2011 hatte es in den USA zuletzt einen ähnlich erbitterten Streit um die Schulden­obergrenze gegeben. Auch damals sei zwar Nervosität auf den Finanz­märkten ausgebrochen, doch angesichts der damaligen Eurokrise hätten der US-Dollar und die US-Staats­anleihen sogar an Wert gewonnen, erinnert von Daniels. Wie genau sich ein Zahlungs­ausfall also auswirken würde, sei im Moment noch schwer absehbar.

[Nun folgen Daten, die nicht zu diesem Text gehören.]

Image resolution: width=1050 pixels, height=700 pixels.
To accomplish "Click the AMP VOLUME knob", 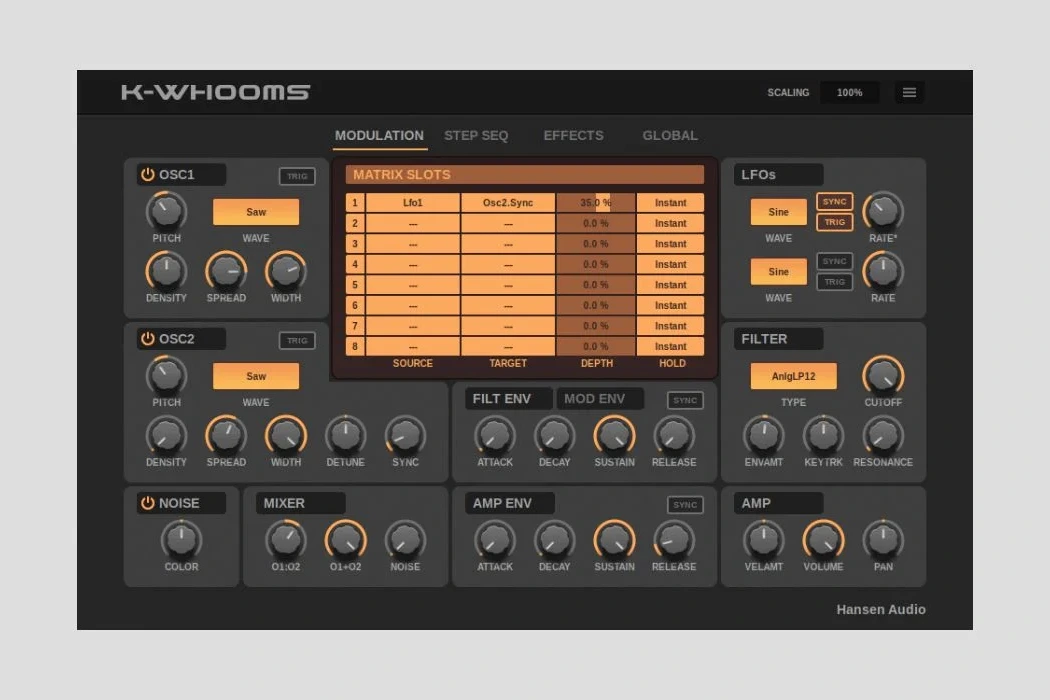I will (823, 539).
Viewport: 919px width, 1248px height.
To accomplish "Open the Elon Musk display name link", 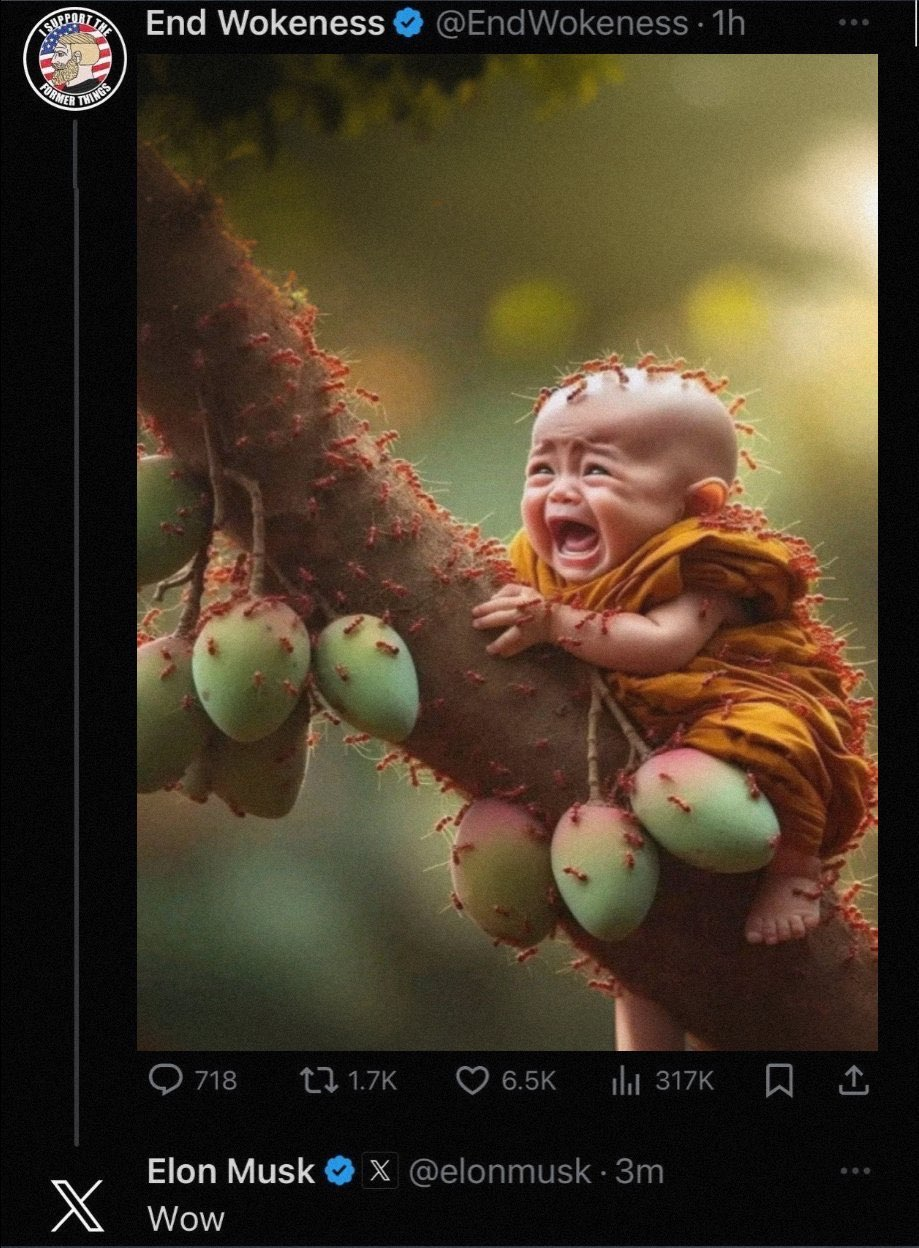I will click(231, 1171).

Doch schon durch den bloßen Streit ist die Kredit­würdigkeit der USA in Gefahr: Die Rating­agentur Fitch sieht die Bonität der weltgrößten Volks­wirtschaft etwas kritischer und signalisierte am Mittwochabend eine mögliche Herabstufung. Die Kreditwächter behielten zwar das Toprating AAA bei, senkten den Ausblick für die Kreditwürdigkeit aber auf negativ, sodass eine Abstufung drohen könnte. Bereits der langwierige Streit im Jahr 2011 hatte dazu geführt, dass die Kredit­würdigkeit der USA zum bisher einzigen Mal in der Geschichte herabgestuft wurde. Standard & Poor’s strich damals die Topnote AAA und bewertet die USA seitdem mit AA+ – also eine Note schlechter.

Ist ein Zahlungs­ausfall tatsächlich realistisch?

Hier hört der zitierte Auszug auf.